Viernes, 11 de junio de 2010 | Hoy
CINE
Stella, el tercer film de la realizadora francesa Sylvie Verheyde, es un relato emotivo sobre una preadolescente que tiene una oportunidad diferente. Y la toma.
Por Guadalupe Treibel
“Tienen cara de niños; del tipo ‘protegidos’. Deben irse a dormir a las 8.30. Yo no soy así”, autodefine –en la negativa– Stella. Es su primer día de colegio nuevo y, por el azar del sorteo, fue ubicada en una zona “bien”, con nenes “bien” que contrastan con su style of life. Es París, es 1977 y Stella tiene 11 años. Su primera semana le cuesta un ojo en compota; no quiso ceder su pelota de fútbol y un compañerito... en fin. No conecta con nadie, no entiende lo que los profesores dicen, no estudia. No le importa. Bah, por ahora no le importa. En casa, está tan numerosamente acompañada. Sus padres tienen un bar y viven en el hotelucho adosado, pisos arriba. “Tengo muchos amigos aquí; muchos mueren rápido de cirrosis”, cuenta la protagonista que da voz en off al relato y nombre al film.
Porque, escrita y dirigida por Sylvie Verheyde, Stella (2008) es un film en primera persona. Con la cámara a la altura de los ojos, los 103 minutos de cinta se detienen en la cotidianidad de una preadolescente que, según ella misma aclara, sabe más de billar, fútbol y cómo se hacen los bebés que de gramática, aritmética o historia. En piel de la pequeña actriz Léora Barbara (en su debut fílmico), Stella conoce lo que conoce y pertenece a una suerte de white trash francesa que rompe con el imaginario glamoroso de la ciudad de las luces.
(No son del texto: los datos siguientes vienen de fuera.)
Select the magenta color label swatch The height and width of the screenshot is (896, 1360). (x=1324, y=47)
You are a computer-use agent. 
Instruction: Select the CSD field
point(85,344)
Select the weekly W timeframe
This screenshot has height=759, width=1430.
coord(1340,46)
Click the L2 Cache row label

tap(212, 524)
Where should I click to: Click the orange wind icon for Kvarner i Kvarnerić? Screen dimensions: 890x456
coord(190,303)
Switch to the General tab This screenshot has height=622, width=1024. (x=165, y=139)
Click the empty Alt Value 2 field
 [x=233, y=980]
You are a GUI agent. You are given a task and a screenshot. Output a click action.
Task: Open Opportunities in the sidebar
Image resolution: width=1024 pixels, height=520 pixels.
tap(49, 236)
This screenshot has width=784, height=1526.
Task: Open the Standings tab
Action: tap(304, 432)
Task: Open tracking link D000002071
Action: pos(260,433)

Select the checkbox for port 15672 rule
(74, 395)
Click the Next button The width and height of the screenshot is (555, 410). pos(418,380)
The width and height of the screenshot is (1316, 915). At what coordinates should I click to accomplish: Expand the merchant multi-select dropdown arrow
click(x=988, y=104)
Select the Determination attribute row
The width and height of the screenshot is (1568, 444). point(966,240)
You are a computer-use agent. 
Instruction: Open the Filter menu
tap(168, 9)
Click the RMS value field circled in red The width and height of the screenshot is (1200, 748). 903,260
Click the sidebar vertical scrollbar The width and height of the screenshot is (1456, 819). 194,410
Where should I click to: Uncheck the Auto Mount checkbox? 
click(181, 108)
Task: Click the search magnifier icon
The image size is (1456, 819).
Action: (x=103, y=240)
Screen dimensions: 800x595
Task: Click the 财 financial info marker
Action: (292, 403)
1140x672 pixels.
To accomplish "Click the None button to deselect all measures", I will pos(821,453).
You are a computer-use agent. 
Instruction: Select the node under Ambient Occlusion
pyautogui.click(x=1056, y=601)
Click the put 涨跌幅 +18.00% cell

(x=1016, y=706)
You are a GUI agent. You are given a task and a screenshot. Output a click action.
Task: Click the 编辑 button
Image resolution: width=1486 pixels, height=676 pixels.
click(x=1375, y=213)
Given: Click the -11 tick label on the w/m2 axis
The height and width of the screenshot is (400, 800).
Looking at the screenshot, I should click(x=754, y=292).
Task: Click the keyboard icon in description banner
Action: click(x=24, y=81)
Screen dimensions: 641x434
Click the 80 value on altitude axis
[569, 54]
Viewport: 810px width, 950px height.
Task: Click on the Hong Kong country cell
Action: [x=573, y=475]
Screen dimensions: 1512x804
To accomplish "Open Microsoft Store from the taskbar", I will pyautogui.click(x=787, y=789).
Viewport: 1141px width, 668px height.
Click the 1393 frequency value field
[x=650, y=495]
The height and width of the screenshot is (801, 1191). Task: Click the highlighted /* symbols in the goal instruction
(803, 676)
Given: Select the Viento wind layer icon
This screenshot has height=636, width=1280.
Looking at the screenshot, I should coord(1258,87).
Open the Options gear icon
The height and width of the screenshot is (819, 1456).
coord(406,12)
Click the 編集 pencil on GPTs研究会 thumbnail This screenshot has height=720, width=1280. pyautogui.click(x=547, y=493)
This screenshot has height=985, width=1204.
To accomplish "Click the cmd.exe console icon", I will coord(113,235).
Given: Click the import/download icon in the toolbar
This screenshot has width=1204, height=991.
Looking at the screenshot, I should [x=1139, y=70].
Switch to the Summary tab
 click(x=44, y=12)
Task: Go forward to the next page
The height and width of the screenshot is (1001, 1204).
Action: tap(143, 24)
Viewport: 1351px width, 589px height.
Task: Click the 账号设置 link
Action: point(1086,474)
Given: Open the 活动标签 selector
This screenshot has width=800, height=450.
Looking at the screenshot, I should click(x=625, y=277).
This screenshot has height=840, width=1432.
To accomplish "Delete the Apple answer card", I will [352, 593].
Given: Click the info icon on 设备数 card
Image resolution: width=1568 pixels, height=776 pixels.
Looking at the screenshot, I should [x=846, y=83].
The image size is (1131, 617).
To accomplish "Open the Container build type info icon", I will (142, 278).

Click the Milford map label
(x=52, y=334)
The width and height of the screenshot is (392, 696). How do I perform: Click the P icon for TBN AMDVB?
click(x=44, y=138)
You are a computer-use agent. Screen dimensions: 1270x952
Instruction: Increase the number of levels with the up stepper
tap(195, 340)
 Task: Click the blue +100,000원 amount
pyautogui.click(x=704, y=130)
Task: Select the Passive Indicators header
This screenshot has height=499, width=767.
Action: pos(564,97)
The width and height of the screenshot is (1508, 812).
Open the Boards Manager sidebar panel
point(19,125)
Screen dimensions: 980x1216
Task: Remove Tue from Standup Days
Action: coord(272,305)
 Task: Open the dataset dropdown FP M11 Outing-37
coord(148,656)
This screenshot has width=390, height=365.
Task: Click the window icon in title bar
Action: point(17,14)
Mamá Roselyne (Karole Rocher) es una mujer infiel, más preocupada en servir unos tragos que en chequear que la nena haya hecho la tarea. Papá Serge (el atractivísimo Benjamin Biolay, conocido por cantante y nuevo Serge Gainsbourg de proyección) es jugador, hijo de una prostituta y apasionado por los naipes; lleva los ojos entrecerrados y un cigarrillo le cuelga del labio inferior. Ojo, no hay que confundir: son gente de buena espina pero son ellos y sus circunstancias. Y amor no siempre es una caricia o atención; amor puede ser enseñar a la hijita cómo disparar una escopeta. Como bonus, está Guillaume Depardieu en una de sus últimas actuaciones antes de morir, como el borracho amigable del bar, amigo de Stella, una figura semipaternal que le da un empujón y se aleja, a medida que la propia niña lo hace.
Stella no baja línea y, a pesar del contexto histórico, no pretende ser un film político. Es, con suerte, una radiografía de clases que toma el presente de una mujercita de 11 para mostrar la libertad que viene con la educación. Es que la niña, una pequeña salvaje que opta por la indiferencia escolar, da un giro y una vuelta: se hace permeable gracias a una (única) amiguita nueva: Gladys (Mélissa Rodrigués), una nena judía, hija de intelectuales argentinos exiliados (“Por las sendas argentinas va marchando el ERP...” canturrean los padres de Gladys), que la introduce a Balzac y Cocteau. Así, a las películas de medianoche con Marlene Dietrich (Stella, a diferencia de Gladys, sí tiene tele), las canciones románticas y el flechazo por Alain Delon, se suma la libertad que dan las letras y el hecho de elegir por uno mismo.
Inspirado en el primer año de secundario de la directora, el film filtra otros debates: el de la autoridad, la coeducación, el elitismo, la movilidad social. Pero no explica por demás, no apuesta al golpe bajo; no lo necesita. Es una película liviana, en el mejor de los sentidos posibles: permite una mirada relajada donde la sutileza es reina. Es que la Stella protagonista no es caprichosa (a lo sumo, un poquitín obstinada), ni se lamenta de su situación menos “favorecida” (la vive con naturalidad). No se cree mejor ni peor que nadie, ni compite por un lugar en el mundo elitista donde se vio depositada.
Ese es el logro de Verheyde: tomar una historia (en apariencia) menor y volverla transparente, real. Casi documental. Volverla relevante y necesaria. Ella conoce el pasaje adolescente, teñido por el cinismo y, a la vez, la inocencia, por las formas –a veces abusivas– del comportamiento adulto y la expone con la belleza de la sinceridad, de la cámara que se oculta. Y la fórmula apela, sin más, a las buenas actuaciones (Léora Barbara, por ejemplo, no falsea emociones, no sobredimensiona ni el más mínimo gesto), al buen texto y la buena realización. ¿Hacía falta algo más?